Yep that triple plate fork is jacked up--why the change?


----------



## rustjunkie (Jun 7, 2018)

tripple3 said:


> Posted 18 Very Nice Pictures.
> Not all Bike Lovers are CABErs





I was admiring the photography as well.
Gotta say: more effort than many posts here...just sayin'


----------



## saladshooter (Jun 7, 2018)

You guys need to stop picking in my backyard!


----------



## fordmike65 (Jun 7, 2018)

saladshooter said:


> You guys need to stop picking in my backyard!



Yeah guys. Let's back off & let Chad get this one. It would look amazing next to the Speedster!!!


----------



## saladshooter (Jun 7, 2018)

I was going to get it when it was at $4500. Then when I was about to pull the trigger, he lowered the price prompting me to question the accuracy of the restoration.


----------



## Jay81 (Jun 7, 2018)

catfish said:


> I like how the fenders change from photo to photo. Sometimes they are twinbar fenders, sometimes they are not....

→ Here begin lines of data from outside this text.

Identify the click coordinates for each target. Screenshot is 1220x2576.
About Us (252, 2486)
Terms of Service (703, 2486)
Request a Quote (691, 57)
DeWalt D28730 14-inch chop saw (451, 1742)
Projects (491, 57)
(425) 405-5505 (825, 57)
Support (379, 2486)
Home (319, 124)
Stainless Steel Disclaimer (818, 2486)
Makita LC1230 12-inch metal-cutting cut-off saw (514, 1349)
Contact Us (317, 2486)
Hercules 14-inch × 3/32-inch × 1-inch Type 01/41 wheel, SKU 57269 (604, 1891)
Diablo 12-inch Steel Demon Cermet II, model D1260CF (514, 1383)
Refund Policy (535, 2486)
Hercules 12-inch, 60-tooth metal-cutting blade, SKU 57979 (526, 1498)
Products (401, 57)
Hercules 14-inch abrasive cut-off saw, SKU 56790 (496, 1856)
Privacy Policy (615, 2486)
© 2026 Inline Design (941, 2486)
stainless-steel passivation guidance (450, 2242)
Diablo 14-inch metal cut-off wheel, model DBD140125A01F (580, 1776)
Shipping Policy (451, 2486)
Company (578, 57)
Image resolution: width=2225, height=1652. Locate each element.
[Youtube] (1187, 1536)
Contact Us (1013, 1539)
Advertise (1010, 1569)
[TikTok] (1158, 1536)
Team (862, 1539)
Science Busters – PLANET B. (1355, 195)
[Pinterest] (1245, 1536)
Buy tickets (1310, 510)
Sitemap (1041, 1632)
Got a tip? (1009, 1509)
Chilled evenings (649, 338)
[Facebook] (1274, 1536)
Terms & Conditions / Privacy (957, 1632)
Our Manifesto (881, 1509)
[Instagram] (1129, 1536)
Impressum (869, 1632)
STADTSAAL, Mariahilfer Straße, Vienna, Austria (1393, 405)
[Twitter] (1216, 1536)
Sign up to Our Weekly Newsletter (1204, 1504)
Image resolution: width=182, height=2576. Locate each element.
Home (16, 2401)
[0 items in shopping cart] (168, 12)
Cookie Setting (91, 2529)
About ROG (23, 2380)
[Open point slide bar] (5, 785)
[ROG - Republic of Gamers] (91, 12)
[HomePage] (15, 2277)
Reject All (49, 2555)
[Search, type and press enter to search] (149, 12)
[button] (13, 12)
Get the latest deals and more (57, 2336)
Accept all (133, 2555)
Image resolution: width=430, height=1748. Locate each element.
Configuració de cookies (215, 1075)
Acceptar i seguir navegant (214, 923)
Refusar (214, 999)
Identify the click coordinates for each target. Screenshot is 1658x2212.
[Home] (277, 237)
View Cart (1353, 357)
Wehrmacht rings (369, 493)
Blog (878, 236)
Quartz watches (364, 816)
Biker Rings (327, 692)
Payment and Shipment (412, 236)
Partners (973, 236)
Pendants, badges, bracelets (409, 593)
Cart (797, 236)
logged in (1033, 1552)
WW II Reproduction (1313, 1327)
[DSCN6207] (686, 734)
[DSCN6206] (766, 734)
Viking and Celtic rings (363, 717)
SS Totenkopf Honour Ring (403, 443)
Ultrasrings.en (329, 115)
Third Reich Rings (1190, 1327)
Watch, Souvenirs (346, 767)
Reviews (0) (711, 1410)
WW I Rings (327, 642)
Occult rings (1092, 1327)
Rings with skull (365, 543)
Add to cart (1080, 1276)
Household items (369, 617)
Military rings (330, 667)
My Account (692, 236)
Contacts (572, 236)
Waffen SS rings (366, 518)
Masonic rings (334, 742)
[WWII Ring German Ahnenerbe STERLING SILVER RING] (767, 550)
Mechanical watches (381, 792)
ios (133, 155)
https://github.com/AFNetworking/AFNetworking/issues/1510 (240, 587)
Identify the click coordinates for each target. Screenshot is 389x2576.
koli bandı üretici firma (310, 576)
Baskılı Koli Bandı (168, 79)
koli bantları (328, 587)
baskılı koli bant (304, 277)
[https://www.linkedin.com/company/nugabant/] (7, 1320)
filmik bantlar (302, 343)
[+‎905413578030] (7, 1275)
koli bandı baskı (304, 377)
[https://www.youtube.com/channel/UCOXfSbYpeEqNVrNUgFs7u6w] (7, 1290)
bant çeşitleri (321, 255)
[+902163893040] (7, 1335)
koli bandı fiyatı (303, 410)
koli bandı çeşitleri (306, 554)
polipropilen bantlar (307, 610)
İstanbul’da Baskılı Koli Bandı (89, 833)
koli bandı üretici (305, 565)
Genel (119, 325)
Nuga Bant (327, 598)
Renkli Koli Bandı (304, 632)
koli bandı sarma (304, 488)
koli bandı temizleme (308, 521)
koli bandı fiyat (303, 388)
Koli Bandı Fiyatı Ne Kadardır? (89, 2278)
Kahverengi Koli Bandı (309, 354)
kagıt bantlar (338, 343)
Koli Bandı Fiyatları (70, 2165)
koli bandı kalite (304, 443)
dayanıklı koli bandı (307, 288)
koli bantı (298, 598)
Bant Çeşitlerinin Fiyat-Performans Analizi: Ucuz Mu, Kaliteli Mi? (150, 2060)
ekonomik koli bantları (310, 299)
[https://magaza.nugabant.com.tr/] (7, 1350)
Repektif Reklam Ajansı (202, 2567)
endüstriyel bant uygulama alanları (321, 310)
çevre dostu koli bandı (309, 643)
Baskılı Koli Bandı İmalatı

I wonder which set of fenders comes with the bike.
It's also shown with and without the rack. 
Is the rack is some sort of repop? No hole for the taillight. Or did some come without a taillight?


----------



## Jay81 (Jun 7, 2018)

Restroyed is more like it.


----------



## rustjunkie (Jun 7, 2018)

Jay81 said:


> Is the rack is some sort of repop? No hole for the taillight. Or did some come without a taillight?




Ah yes: Looks like a cast replica:


----------



## Schwinn1776 (Jun 7, 2018)

Seen the bike in person, know the seller, will not budge on any prices.


----------



## Euphman06 (Jun 7, 2018)

I can't stand paint over fender brace rivets....


----------



## bikewhorder (Jun 7, 2018)

Its not a bad price considering that since its a '34 this is the earliest known example.


----------



## vincev (Jun 7, 2018)

I love "restorations" LOL If you are going to fork up an old bike use the proper terminology. Restoration,LOLOLOLOLOLOL


----------



## catfish (Jun 7, 2018)

bikewhorder said:


> Its not a bad price considering that since its a '34 this is the earliest known example.




It might be a prototype.


----------



## zephyrblau (Jun 11, 2018)

I'm "Delirium" with envy. 
NOT!


----------